In deciding a Rule 12(b)(6) motion to dismiss, the Court must accept all factual allegations in a complaint as true and take them in the light most favorable to plaintiff. Erickson v. Pardus, 127 S. Ct. 2197 (2007); Christopher v. Harbury, 536 U.S. 403, 406 (2002). To satisfy the pleading requirements of Federal Rule of Civil Procedure 8, a complaint must contain a short and plain statement showing an entitlement to relief, and the statement must "give the defendant fair notice of what the plaintiff's claim is and the grounds upon which it rests." Swierkiewicz v.
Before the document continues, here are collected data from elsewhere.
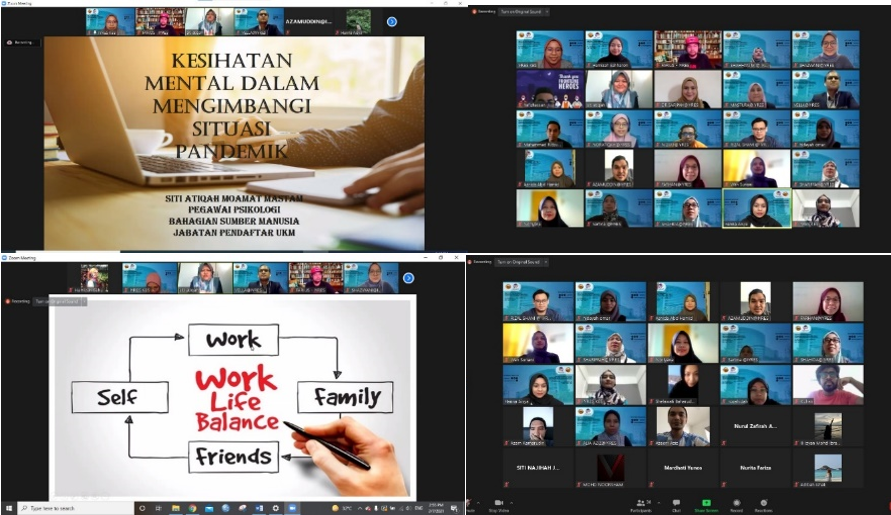This screenshot has width=891, height=515.
Task: Click blue next-arrow in top-left thumbnail strip
Action: pos(391,21)
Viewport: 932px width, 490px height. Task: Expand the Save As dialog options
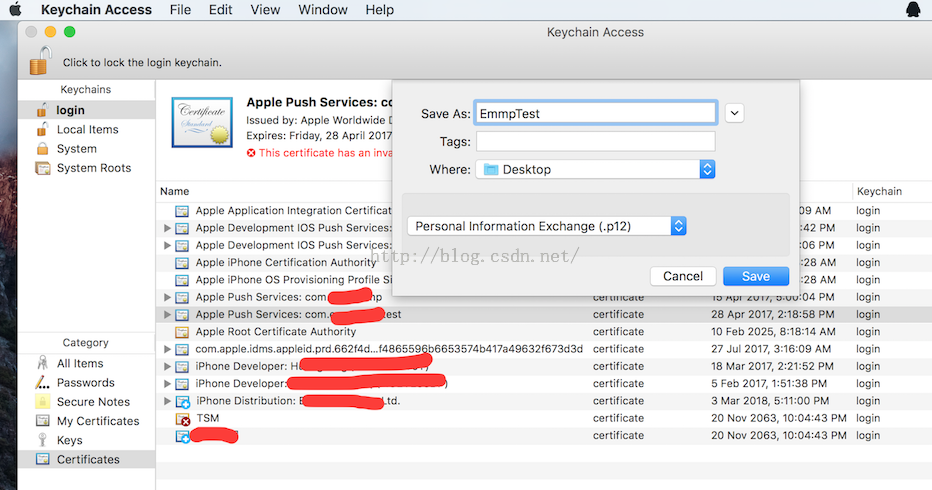tap(735, 113)
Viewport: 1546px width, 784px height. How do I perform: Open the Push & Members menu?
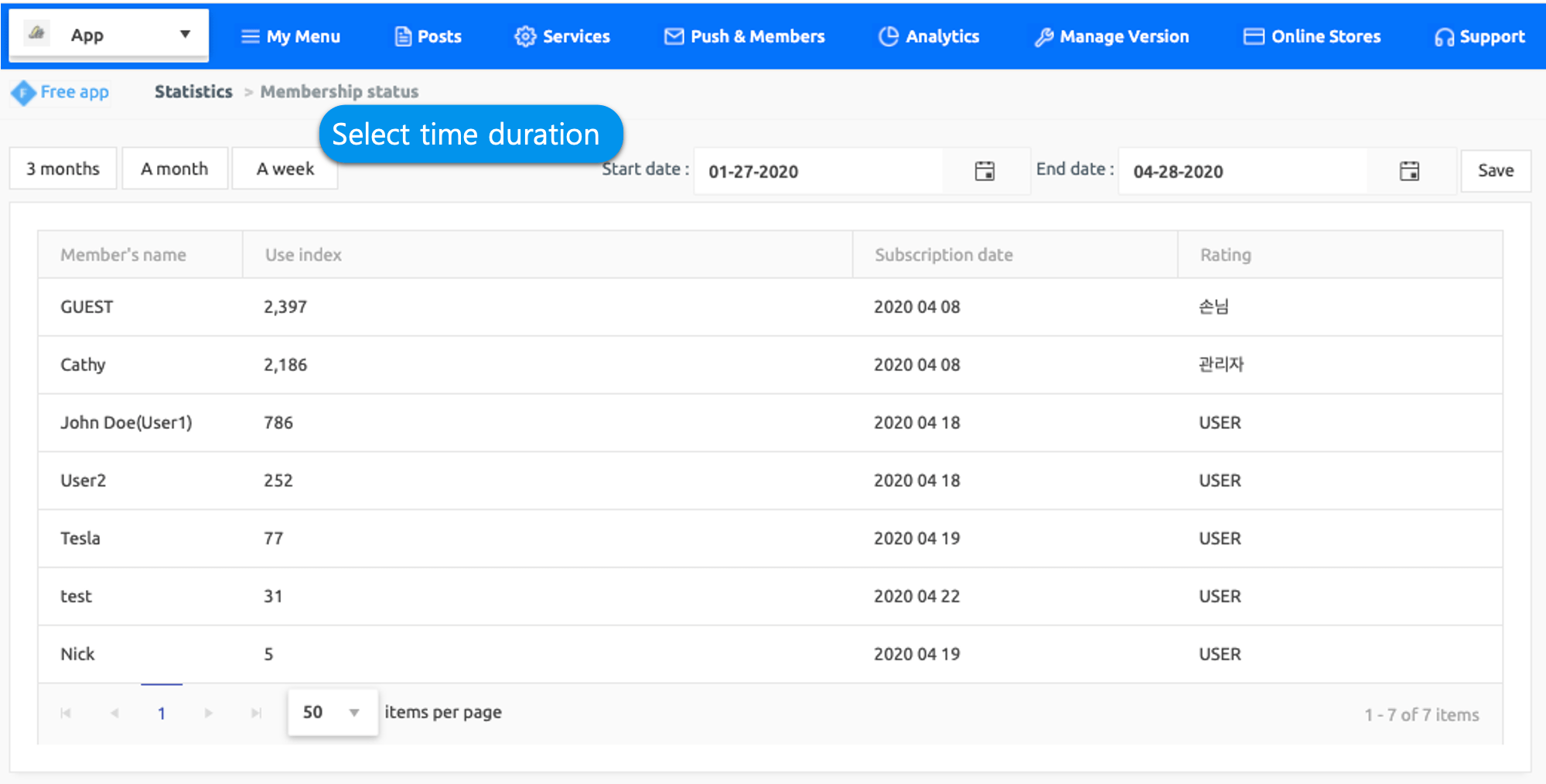(x=744, y=36)
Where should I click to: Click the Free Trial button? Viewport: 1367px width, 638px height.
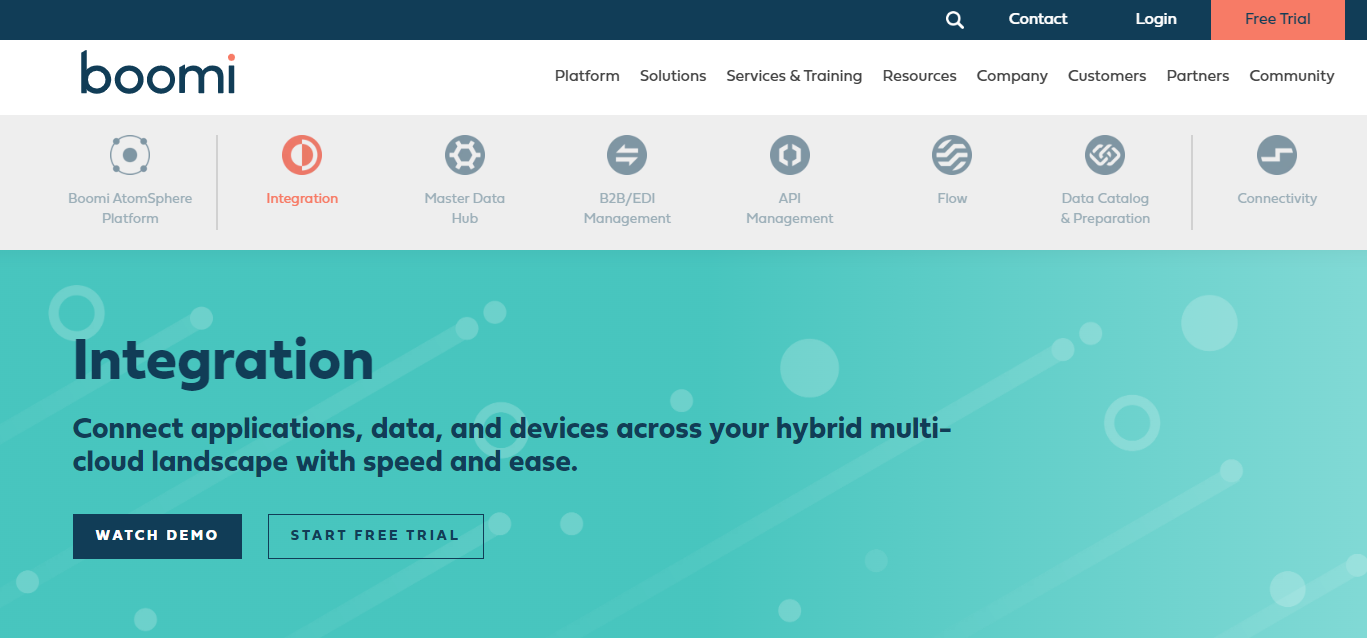1277,19
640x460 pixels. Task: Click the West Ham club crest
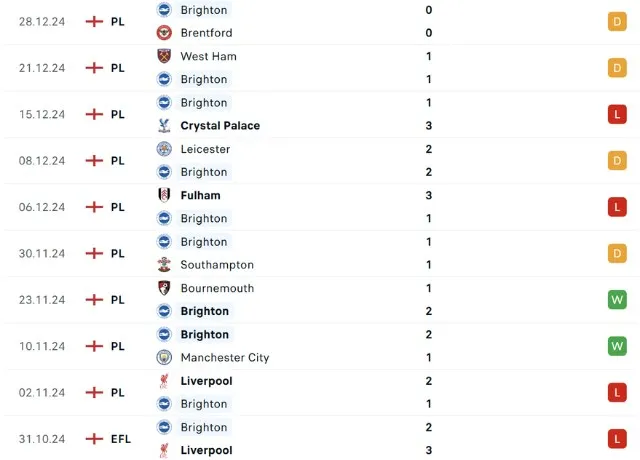165,56
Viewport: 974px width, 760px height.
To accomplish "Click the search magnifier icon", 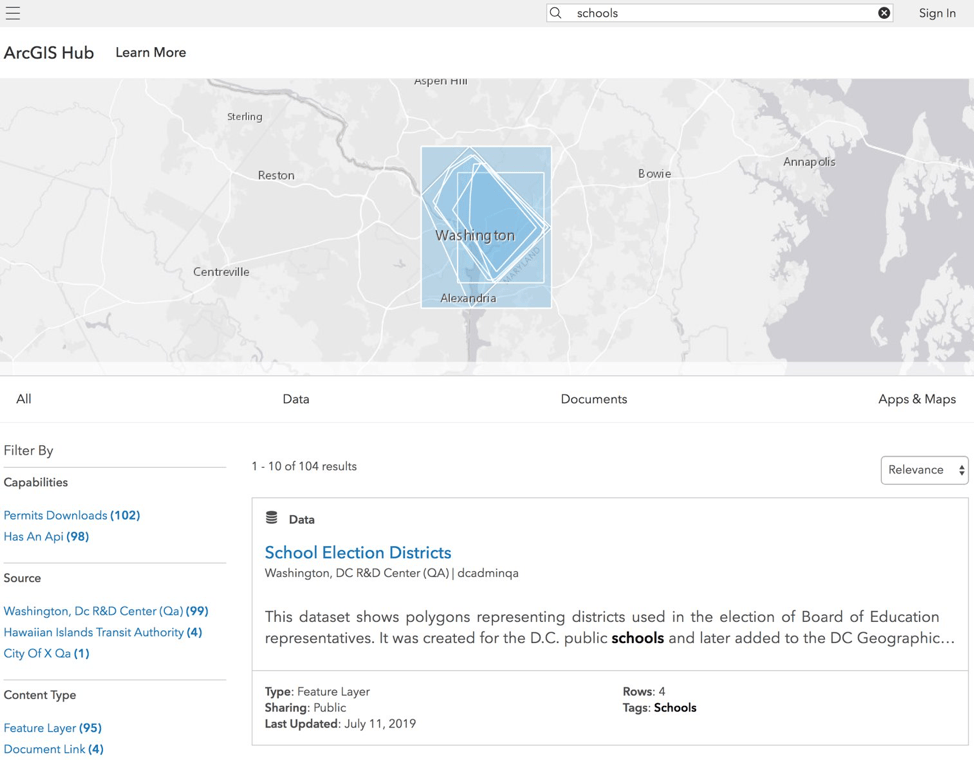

Sorema N.A., 534 U.S. 506, 512 (2002) (citing FED. R. CIV. P. 8). See also Bell Atl. Corp. v. Twombly, 127 S. Ct. 1955, 1964 (2007) (citations omitted); Erickson v. Pardus, 127 S. Ct at 2200; Dura Pharms., Inc. v. Broudo, 544 U.S. 336, 346 (2005). "While a complaint attacked by a Rule 12(b)(6) motion to dismiss does not need detailed factual allegations, a plaintiff's obligation to provide the 'grounds' of his 'entitle[ment] to relief' requires more than labels and conclusions, and a formulaic recitation of the elements of a cause of action will not do." Bell Atl. Corp. v. Twombly, 127 S. Ct. at 1964-65 (citations omitted). "Factual allegations must be enough to raise a right to relief above the speculative level on the assumption that all of the complaint's allegations are true." Id. at 1959. Plaintiff must plead enough facts to state a plausible basis for the claim. Id. Dismissal is warranted under FED. R. CIV. P. 12(b)(6) if, assuming the truth of the factual allegations of plaintiff's complaint, there is a dispositive legal issue which precludes relief. Neitzke v. Williams, 490 U.S. 319, 326 (1989); Brown v. Crawford County, 960 F.2d 1002, 1009-10 (11th Cir. 1992).

II.

On June 15, 2006, third-party Soares da Costa Construction Services, LLC (Soares), as general contractor, recorded a construction lien against defendant Tarragon Corporation (Tarragon or defendant) asserting that it had not been paid $1,203,044.97 due on a certain condominium project. On or about August 17, 2006, Defendant Tarragon Corporation (Tarragon or defendant) executed a General Agreement of Indemnity (the Indemnity Agreement) in favor of plaintiff Safeco Insurance Company of America (Safeco or plaintiff). Pursuant to the Indemnity Agreement, (Doc. #1-5), Tarragon agreed to pay Safeco:

1. All loss and expense, including reasonable attorney fees, incurred by [Safeco] by reason of having executed any Bond or incurred by it on account of any breach of this agreement by [Tarragon], or by reason of the refusal to execute any Bond;
2. An amount sufficient to discharge any claim made against [Safeco] on any Bond. This sum may be used by [Safeco] to pay such claim or be held by [Safeco] as collateral security against loss on any Bond;
3. Any premium due for any Bond, computed according to the rates currently charged by [Safeco], including renewal premiums until proof satisfactory to [Safeco] is furnished of its discharge from liability under any Bond.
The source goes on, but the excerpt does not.